Secretary of Homeland Security Kristi Noem announced late Thursday that the Trump administration will pause the diversity visa lottery program, citing its use by a man now accused of carrying out deadly shootings at Brown University and near the Massachusetts Institute of Technology.

“This heinous individual should never have been allowed in our country,” Noem said in a post on X. “At President Trump’s direction, I am immediately directing USCIS to pause the DV1 program to ensure no more Americans are harmed by this disastrous program.”

Noem said the suspect, Claudio Manuel Neves Valente, entered the United States through the diversity visa lottery in 2017 and was issued a green card. Authorities believe Neves Valente was responsible for the killing of two Brown University students and, two days later, the fatal shooting of an MIT professor in suburban Boston. He was found dead by suicide in a storage unit in New Hampshire late Thursday, officials said.

Brown University’s Barus and Holley engineering building remained closed on Thursday night.
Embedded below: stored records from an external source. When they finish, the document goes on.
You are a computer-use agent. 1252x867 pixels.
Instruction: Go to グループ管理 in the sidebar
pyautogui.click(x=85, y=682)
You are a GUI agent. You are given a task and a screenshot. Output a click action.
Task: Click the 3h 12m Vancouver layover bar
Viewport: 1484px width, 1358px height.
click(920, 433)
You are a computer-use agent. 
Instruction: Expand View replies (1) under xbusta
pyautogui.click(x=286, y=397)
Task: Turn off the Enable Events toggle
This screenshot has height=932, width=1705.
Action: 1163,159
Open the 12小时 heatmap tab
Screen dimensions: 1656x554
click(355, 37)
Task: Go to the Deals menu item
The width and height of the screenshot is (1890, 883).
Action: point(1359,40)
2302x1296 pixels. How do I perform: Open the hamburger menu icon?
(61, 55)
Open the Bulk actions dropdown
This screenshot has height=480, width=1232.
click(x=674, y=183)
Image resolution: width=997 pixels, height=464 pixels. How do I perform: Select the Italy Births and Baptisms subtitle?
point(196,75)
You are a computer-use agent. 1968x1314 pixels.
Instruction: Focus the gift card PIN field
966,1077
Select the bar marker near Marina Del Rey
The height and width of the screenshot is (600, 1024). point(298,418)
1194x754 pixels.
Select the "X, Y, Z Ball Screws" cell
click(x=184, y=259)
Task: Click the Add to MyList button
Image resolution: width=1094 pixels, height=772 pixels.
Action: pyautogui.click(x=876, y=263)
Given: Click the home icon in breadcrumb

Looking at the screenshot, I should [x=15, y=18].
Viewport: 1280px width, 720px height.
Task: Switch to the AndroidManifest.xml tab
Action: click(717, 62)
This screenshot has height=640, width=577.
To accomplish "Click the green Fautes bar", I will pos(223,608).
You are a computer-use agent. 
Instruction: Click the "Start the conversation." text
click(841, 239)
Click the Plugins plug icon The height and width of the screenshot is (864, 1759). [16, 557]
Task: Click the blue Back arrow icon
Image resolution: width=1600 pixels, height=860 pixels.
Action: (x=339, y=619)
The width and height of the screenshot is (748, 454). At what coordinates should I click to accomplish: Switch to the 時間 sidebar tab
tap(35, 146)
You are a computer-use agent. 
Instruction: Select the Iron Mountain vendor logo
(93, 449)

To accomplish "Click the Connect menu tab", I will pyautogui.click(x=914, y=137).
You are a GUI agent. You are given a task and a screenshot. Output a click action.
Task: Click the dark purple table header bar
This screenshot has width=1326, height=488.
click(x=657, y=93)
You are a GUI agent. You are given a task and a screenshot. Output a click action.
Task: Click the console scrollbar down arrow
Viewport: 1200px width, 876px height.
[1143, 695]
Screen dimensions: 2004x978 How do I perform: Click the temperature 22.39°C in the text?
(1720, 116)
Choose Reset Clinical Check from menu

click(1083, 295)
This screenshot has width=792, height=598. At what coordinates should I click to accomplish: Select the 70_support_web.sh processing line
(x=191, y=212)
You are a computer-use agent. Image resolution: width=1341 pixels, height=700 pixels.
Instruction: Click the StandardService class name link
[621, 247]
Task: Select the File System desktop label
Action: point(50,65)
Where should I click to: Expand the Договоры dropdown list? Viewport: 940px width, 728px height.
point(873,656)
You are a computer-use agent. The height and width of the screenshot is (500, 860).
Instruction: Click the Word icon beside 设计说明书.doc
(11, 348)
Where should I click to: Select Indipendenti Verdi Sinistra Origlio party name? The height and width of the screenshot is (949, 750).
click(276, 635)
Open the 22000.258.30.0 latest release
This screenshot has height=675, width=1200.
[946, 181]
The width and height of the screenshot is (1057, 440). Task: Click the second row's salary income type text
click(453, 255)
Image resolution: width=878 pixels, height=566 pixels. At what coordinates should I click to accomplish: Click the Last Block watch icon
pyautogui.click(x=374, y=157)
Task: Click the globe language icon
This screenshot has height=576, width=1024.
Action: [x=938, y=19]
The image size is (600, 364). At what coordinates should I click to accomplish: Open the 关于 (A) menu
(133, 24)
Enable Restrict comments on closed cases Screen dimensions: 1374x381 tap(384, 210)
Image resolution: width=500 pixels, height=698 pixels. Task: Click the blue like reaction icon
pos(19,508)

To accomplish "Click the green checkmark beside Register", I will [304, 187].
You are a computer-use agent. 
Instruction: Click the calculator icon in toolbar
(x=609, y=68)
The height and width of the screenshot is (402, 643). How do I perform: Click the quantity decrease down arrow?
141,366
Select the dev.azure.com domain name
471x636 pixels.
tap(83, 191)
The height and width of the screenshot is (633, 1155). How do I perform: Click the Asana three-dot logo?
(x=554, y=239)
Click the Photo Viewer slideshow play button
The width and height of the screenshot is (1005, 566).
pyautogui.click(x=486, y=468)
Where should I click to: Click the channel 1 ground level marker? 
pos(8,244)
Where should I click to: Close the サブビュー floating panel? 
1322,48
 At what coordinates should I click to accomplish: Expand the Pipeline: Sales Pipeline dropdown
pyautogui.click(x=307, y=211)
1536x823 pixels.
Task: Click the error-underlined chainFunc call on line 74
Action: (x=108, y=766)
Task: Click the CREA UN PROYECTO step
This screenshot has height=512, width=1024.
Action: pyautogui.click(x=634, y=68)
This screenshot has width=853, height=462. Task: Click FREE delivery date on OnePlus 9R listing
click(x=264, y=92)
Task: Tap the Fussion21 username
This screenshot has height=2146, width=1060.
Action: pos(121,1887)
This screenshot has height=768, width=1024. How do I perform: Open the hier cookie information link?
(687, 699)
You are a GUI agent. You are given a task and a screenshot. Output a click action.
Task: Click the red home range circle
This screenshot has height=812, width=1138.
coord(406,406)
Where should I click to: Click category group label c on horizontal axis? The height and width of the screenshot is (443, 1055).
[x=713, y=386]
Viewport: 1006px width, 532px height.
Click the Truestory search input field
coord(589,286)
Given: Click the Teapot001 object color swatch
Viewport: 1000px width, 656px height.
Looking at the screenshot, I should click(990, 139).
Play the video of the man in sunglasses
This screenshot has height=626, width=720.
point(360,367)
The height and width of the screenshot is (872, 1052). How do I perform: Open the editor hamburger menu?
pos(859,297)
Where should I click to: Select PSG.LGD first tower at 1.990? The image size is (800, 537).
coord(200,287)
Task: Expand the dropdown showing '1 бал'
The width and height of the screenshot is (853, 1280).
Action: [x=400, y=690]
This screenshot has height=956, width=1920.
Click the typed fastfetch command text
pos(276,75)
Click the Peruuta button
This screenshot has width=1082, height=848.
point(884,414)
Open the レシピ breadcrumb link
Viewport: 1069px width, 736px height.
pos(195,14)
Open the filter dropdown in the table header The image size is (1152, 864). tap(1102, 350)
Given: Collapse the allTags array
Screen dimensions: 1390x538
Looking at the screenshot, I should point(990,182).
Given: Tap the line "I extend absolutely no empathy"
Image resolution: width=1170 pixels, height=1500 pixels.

The diversity visa lottery program, created by Congress in the 1990s, makes up to 50,000 visas available each year to applicants from countries with historically low rates of immigration to the United States. Applicants are selected randomly and must meet education or work experience requirements, undergo background checks, and complete interviews before receiving a visa. Tens of millions of people apply annually.

It remains unclear what legal authority the Department of Homeland Security has to unilaterally pause the program. Most diversity visas are processed by the State Department, though a smaller number are handled by U.S. Citizenship and Immigration Services, which falls under DHS, for applicants already in the country.

Kristi Noem As A State Trooper In DHS Ad / DHS

President Trump has long criticized the diversity visa lottery, arguing that it poses security risks and prioritizes randomness over merit. He called for its elimination during his first term, particularly after a diversity visa recipient carried out a deadly truck-ramming attack in New York City. Supporters of the program counter that recipients are thoroughly vetted and say the visas benefit the U.S. economy and bolster America’s standing abroad.

The first Trump administration suspended the diversity visa program in 2020 as part of broader immigration restrictions tied to the economic fallout of the COVID-19 pandemic. Former President Joe Biden reinstated the program in 2021.

Neves Valente, 48, was a Portuguese national whose last known residence was in Miami, according to officials. Court documents show he first entered the U.S. on a student visa in 2000 to attend graduate school at Brown University. Brown’s president said Neves Valente studied there briefly before taking a leave of absence in 2001 and formally withdrawing two years later.